Il était loin le temps où il pourfendait les bambous dans la forêt, pendant que son frère dessinait la nature environnante. Il s’imaginait être un preux chevalier engagé dans quelque histoire pleine d’exploits et de panache, et que son frère portait un quelconque intérêt à ses envolées héroïques. Chaque jour il s’abreuvait de l’enseignement de Maître Main Gauche pour devenir ce guerrier de légende dont on chanterait les exploits pour l’éternité, faisant l’admiration de tous. Quand la conscription fut décrétée, il saisit sa chance…
La guerre mit un terme brutal à tous ses rêves de grandeur. Il découvrit avec amertume la réalité des soldats engagés dans des combats sans fin, menés par des officiers incompétents et décidés par des seigneurs orgueilleux. La fatigue, la peur et la mort allaient devenir ses seules compagnes, à mesure que ses frère d’armes tombaient sous les flèches et les lames ennemies. Fils de petites gens comme lui, ils n’avaient pas eu la chance de pratiquer les arts martiaux avant leur incorporation et partaient au combat en sachant à peine tenir leurs armes.

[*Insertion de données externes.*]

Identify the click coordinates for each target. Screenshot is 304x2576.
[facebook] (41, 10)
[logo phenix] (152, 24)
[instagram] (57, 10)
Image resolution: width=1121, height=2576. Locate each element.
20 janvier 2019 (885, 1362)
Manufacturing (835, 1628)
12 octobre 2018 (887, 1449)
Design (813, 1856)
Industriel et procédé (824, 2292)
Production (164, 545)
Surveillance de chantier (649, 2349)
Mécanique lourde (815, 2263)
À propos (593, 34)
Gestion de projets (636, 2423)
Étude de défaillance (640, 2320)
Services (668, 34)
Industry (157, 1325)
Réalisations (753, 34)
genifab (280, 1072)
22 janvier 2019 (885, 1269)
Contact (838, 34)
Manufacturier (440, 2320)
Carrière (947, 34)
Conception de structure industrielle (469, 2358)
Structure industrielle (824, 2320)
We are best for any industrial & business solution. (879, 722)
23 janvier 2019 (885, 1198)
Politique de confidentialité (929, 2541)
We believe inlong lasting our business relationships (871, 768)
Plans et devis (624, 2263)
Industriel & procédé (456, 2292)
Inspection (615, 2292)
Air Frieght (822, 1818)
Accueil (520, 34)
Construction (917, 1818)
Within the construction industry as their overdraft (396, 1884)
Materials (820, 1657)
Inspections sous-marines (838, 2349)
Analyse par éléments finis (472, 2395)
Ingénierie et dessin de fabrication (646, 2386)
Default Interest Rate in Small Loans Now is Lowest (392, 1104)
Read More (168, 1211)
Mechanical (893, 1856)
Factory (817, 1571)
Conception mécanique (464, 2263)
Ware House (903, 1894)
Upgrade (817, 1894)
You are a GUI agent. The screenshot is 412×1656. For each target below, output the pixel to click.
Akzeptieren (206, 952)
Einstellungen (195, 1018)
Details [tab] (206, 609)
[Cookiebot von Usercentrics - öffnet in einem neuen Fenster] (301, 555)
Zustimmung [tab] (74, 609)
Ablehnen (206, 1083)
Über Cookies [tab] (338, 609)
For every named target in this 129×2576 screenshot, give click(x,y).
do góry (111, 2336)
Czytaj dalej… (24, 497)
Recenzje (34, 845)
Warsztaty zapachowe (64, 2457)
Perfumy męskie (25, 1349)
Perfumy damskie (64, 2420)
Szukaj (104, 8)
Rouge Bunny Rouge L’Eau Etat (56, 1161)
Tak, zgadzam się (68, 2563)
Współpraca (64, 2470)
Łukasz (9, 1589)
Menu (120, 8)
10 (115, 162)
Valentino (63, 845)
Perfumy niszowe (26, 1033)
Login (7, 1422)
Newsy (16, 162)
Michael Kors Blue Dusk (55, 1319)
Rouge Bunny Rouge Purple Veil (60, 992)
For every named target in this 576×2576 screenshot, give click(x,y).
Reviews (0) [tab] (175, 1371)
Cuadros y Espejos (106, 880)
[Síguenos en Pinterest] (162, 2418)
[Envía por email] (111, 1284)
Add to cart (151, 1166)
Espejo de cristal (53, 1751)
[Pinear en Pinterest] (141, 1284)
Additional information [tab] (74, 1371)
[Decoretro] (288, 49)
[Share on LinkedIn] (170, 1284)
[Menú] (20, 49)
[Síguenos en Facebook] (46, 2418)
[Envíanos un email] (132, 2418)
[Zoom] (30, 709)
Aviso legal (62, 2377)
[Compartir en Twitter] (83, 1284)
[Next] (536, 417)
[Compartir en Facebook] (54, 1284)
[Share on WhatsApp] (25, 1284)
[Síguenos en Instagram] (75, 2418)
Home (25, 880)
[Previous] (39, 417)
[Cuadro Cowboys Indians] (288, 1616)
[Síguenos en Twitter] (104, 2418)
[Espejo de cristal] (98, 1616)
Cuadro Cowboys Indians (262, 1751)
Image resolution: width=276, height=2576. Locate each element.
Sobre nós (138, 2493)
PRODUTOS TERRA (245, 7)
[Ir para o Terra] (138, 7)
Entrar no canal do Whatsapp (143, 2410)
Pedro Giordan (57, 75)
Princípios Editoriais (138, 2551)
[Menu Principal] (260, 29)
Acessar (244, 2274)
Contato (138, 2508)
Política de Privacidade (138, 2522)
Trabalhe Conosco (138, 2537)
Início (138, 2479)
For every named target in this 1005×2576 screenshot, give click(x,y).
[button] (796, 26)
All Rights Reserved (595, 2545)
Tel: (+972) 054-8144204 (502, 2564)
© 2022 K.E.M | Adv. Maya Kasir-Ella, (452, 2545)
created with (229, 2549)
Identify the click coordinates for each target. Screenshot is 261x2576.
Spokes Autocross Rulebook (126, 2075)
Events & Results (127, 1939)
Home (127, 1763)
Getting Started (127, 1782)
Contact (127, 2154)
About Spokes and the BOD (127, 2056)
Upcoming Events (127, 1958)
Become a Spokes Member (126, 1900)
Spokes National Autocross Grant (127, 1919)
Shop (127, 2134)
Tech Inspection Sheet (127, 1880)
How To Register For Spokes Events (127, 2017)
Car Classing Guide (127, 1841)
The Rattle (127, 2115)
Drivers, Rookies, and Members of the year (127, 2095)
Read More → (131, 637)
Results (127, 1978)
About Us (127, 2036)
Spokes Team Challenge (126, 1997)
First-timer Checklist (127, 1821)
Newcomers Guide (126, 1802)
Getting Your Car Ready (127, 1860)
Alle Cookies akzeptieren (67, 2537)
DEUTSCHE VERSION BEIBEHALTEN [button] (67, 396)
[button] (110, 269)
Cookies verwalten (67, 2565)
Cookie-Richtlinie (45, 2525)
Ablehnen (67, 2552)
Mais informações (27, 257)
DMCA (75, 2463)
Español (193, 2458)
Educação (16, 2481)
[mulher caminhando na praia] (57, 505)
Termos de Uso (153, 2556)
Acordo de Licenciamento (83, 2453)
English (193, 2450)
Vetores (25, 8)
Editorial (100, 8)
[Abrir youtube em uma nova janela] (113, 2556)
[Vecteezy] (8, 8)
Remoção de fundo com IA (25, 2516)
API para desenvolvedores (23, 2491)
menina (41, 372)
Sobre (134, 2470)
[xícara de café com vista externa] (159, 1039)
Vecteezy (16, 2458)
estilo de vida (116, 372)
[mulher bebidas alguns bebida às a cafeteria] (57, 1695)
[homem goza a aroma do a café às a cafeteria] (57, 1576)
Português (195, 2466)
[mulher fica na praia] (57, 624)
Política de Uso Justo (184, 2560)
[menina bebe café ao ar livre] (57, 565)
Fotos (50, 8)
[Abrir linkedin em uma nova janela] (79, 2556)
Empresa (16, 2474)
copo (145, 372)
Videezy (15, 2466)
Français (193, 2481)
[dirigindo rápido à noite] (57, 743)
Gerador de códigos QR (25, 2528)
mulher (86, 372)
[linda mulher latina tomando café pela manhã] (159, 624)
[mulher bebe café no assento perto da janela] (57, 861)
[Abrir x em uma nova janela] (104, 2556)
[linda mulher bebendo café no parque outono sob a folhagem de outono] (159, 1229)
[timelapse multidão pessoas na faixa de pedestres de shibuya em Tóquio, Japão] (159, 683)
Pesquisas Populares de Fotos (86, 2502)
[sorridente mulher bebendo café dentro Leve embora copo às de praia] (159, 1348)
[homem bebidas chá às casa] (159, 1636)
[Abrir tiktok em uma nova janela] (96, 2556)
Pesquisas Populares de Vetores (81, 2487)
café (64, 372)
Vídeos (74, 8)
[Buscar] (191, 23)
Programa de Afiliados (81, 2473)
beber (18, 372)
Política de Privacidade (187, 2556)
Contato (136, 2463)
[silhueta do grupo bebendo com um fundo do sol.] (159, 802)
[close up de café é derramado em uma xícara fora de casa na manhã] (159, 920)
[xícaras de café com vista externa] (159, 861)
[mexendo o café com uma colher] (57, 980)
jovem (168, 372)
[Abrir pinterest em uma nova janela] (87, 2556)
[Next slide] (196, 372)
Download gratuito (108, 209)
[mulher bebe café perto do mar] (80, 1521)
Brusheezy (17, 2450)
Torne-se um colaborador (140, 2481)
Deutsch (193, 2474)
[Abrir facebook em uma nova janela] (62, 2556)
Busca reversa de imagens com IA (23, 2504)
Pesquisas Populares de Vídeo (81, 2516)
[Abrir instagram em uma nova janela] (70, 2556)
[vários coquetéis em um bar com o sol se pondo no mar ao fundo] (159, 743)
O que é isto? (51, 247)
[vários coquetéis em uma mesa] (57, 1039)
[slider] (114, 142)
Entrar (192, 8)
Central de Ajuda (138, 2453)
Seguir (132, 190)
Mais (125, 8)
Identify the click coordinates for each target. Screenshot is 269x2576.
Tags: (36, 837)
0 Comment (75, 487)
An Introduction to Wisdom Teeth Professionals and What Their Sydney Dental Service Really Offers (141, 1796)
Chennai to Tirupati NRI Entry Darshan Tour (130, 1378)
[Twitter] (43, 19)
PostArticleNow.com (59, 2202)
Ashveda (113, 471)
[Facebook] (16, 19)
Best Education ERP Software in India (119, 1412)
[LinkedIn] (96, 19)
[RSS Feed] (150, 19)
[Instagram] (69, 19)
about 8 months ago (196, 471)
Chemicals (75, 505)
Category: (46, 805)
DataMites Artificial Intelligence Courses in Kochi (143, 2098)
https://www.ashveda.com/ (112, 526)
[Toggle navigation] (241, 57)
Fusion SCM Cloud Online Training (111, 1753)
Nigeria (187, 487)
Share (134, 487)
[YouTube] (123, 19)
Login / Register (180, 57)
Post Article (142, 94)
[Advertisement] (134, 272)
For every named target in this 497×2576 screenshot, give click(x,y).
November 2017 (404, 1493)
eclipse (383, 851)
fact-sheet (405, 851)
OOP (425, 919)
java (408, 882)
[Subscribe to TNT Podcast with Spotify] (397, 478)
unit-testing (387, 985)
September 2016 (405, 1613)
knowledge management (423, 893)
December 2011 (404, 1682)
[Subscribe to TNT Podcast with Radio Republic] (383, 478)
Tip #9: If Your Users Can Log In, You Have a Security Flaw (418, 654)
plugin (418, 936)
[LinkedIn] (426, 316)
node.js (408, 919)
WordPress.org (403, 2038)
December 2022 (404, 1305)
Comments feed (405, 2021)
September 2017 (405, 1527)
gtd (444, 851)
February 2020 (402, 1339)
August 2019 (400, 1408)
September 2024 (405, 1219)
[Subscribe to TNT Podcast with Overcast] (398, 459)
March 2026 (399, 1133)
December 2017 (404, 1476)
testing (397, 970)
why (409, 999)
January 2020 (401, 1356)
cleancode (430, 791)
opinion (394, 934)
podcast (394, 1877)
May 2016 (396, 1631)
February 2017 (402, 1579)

Quand vint l’heure de la démobilisation, Yun-Ju était devenu Le Nuage de Fer de Lao, frêle et dérisoire rempart entre ses compagnons et la mort. Ses camarades l’avaient surnommé ainsi pour sa capacité à surgir de nulle part pour couvrir leur retraite ; il le porterait comme le souvenir cuisant de ses illusions emportées par le torrent furieux de l’existence. Pour achever cette farce cruelle dont il était le malheureux héros, il revenait seul au pays avec pour tout bagage des avis de décès, confiés par un fonctionnaire peu scrupuleux.
L’histoire de Yun-Ju aurait pu s’arrêter à son retour, convaincu par son effroyable expérience que seule une vie paisible pouvait apaiser les blessures de son âme. Il se voyait déjà reprendre l’affaire familiale avec son frère et finir ses jours tranquillement, si la guerre voulait bien épargner sa province. Il ignorait alors qu’il croiserait la route d’une intrigante et aventureuse jeune femme, qu’il ne voulait pas laisser voyager seule jusqu’à la ville voisine. Cette décision, dictée par une passion incontrôlable, allait faire de lui un Boucher de Quzhy.
« Je suis Marteau Grondant et j’écrirai ma légende avec ton sang. »
Le colosse qui lui faisait face avait la fougue et l’insouciance de la jeunesse. Sa posture et ses mots avaient l’arrogance de ceux qui n’ont jamais connu l’échec ou le désespoir. S’il y avait une chose que Yun-Ju avait appris de ses années d’errance, c’est que les survivants ont conscience leurs propres limites pour mieux les affronter. De toute évidence, son adversaire ignorait tout du poids de l’existence quand on est le jouet des évènements. Et il serait vaincu comme tous ceux qui l’ont précédé : quand les dieux ont de jolies marionnettes à tourmenter, ils ne coupent pas leurs fils si facilement.
Lu Yun-Ju, le Nuage de Fer de Lao, est le personnage que j’incarne dans une campagne du jeu de rôle Qin. Les croquis sont de mon crû et réalisés en cours de partie (ce qui explique leur aspects grandement inachevés).